History shows that Congress eventually agreed to raise the debt ceiling, although there have been strong calls before. In 2011, the United States’ S&P Global Ratings downgraded its AAA credit rating as lawmakers tried to strike a compromise. The episode helped create turbulence on Wall Street and shake business confidence.

Wall Street and Washington leaders have warned that negotiations over the debt ceiling could be particularly difficult.

The historic dysfunction in the election of House Speaker Kevin McCarthy earlier this month showed just how difficult it can be to push controversial legislation through the House. Not only does McCarthy preside over a wafer-thin majority, but he’s agreed to concessions that will significantly affect the fringes of the GOP.

However, Goldman Sachs expects a deal on the debt ceiling to be reached eventually.

“We believe that eventually a solution will be found,” Hatzius said. “These solutions are often found at the last minute.”

Why Goldman Sachs Says Recession Won’t Come

Assuming the US has passed the debt ceiling episode, Goldman Sachs is optimistic about the future of the US economy.

“We don’t expect a recession,” Hatzius said, noting that his firm still sees a substantial 35% chance of a recession, compared with the roughly 65% ​​consensus on Wall Street. “Our base is a soft landing.”

However, a wave of major companies have announced layoffs in recent weeks, including tech giants such as Microsoft and Amazon, as well as financial firms such as BlackRock and Goldman Sachs.

Goldman Sachs expects the hot job market to cool, but gradually.
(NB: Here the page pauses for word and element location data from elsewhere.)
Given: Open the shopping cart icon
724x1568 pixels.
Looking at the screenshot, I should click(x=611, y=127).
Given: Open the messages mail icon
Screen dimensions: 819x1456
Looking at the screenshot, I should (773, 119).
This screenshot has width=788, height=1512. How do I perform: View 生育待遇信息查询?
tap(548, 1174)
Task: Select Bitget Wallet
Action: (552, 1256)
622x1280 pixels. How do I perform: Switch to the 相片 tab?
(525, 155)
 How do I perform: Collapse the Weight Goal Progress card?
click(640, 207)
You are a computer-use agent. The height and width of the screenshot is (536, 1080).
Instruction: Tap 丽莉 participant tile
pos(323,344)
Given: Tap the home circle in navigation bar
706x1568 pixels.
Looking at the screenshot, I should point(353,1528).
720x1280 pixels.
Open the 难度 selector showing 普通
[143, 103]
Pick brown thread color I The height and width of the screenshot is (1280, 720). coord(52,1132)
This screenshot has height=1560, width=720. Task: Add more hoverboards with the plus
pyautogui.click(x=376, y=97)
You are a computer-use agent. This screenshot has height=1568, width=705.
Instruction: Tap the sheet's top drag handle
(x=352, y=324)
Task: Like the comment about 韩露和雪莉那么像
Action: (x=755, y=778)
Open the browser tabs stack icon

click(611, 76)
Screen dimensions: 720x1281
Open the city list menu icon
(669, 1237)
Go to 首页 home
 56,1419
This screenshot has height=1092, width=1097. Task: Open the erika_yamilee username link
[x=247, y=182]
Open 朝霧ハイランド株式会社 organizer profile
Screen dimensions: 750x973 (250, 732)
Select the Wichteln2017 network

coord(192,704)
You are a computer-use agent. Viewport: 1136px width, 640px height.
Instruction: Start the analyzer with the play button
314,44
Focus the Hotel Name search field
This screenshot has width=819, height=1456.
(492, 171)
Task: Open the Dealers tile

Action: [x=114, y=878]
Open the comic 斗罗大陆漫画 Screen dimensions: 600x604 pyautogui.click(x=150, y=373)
While Hatzius said monthly payrolls growth could fall below 100,000, he doesn’t see the economy seeing any monthly job losses this year.

Inflation has “clearly peaked”

This slowdown, along with the slowdown in real estate, the resolution of supply chain turbulence and the impact of the war in Ukraine, should help moderate inflation without triggering a slowdown.

Hatzius expects inflation to fall from 9.1% last summer to 2% to 3% by the end of this year or 2024.

“I think inflation has clearly peaked,” Hatzius said, adding that he had “relatively high confidence” in the call.

A Goldman Sachs economist said his forecast is that the US economic expansion will continue until the 2024 presidential election, but it’s not a slam dunk.

“The longer you travel in time … the more likely you are to get hit by something bad along the way and end up in a recession,” Hatzius said. “When you come in November 2024, it will be a closer call.”